Task description: Return only the lines of the listing below that run from the line with "You are a GUI" through the line with "Viewport: 1130px width, 508px height.", both ends included, exactly as written.

Supplied material:

========

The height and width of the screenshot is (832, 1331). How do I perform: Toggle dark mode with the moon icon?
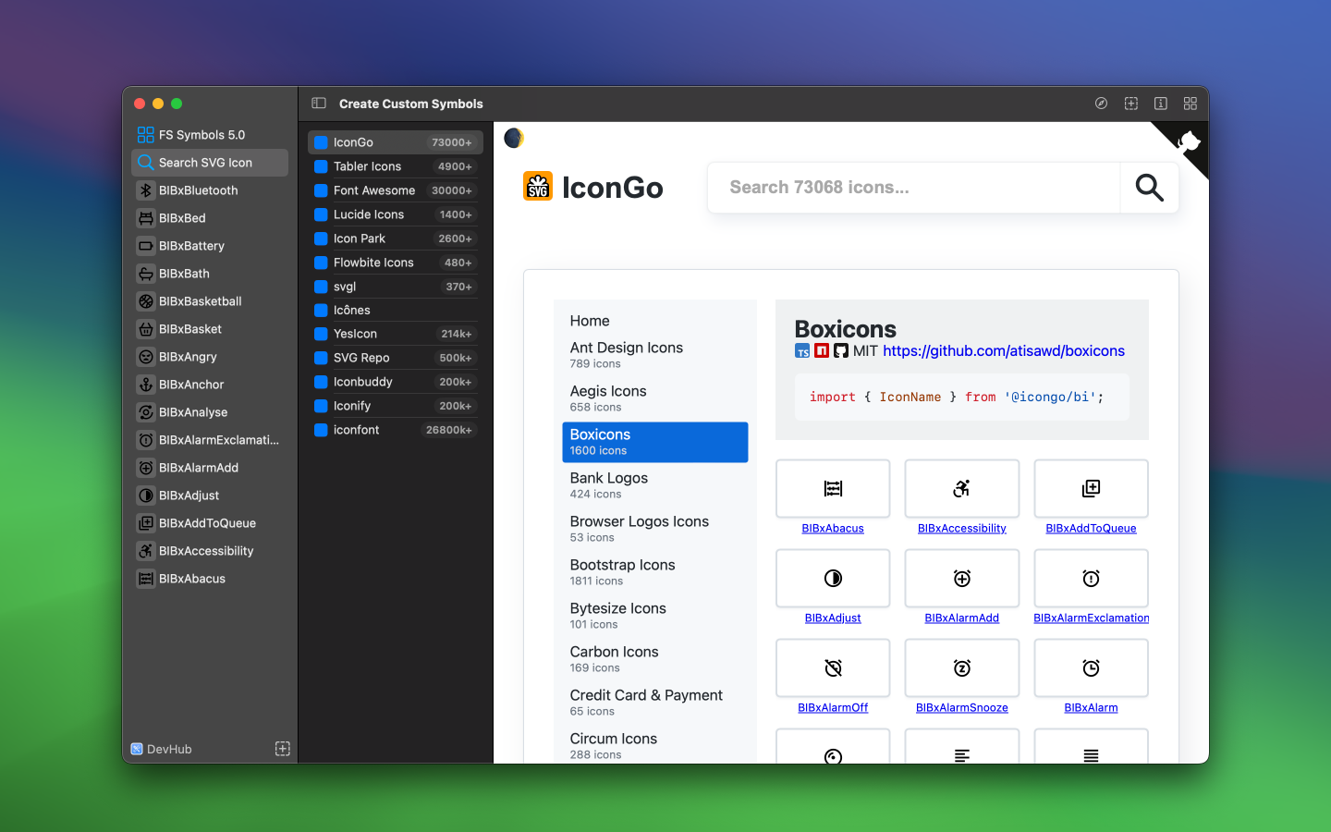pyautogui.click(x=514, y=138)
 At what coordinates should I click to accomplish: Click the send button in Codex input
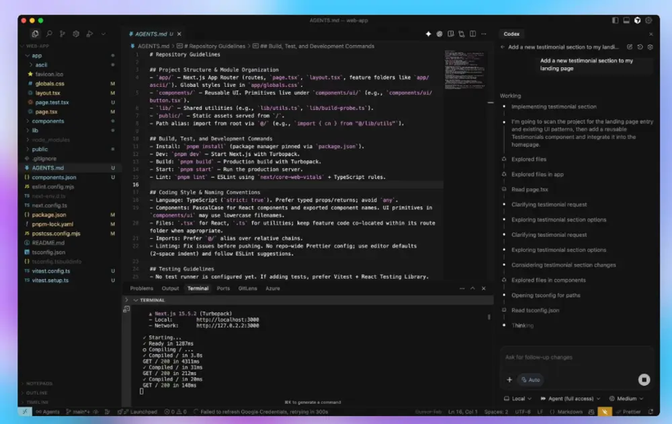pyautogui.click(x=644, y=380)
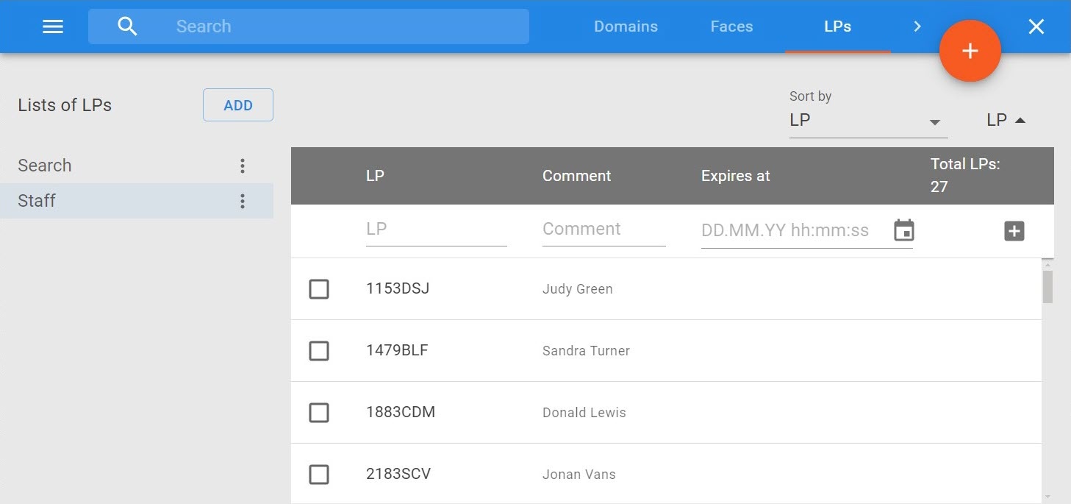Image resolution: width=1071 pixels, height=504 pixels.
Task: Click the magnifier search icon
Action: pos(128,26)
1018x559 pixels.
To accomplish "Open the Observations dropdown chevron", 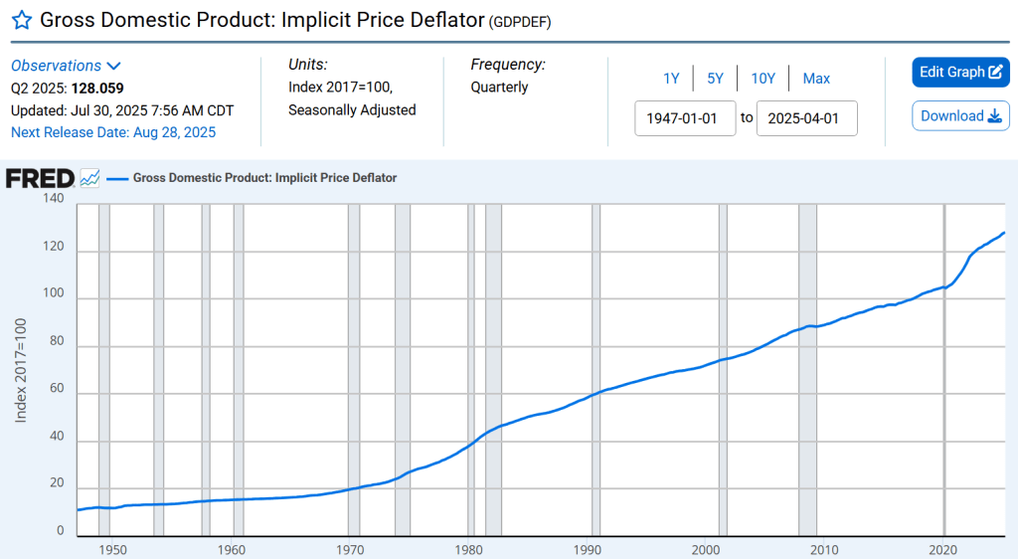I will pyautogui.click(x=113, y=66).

========

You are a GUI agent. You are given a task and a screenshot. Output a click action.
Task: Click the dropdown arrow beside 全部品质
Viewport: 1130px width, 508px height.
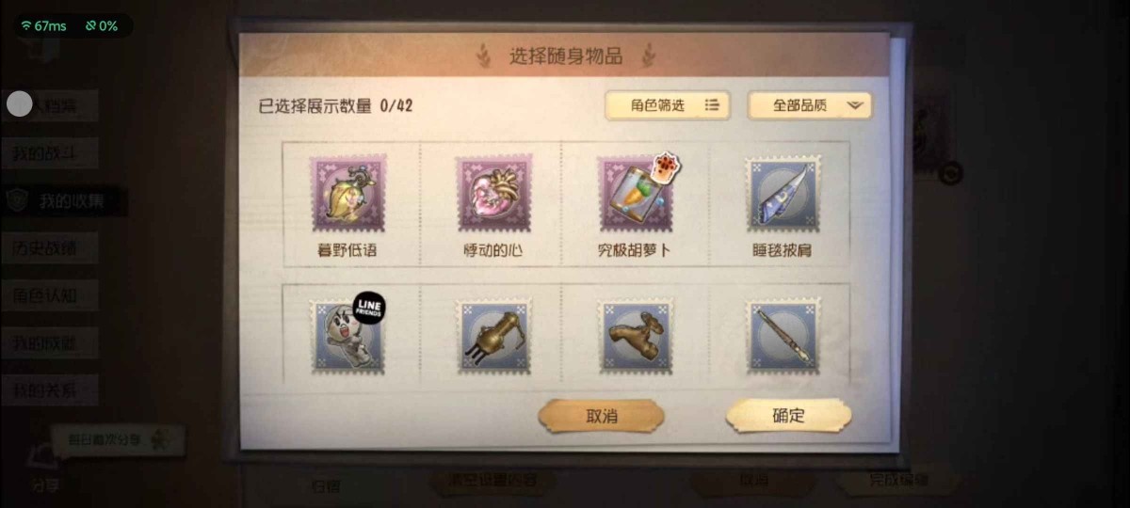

========

Answer for the task:
You are a GUI agent. You are given a task and a screenshot. Output a click action.
Task: Click the dropdown arrow beside 全部品质
Viewport: 1130px width, 508px height.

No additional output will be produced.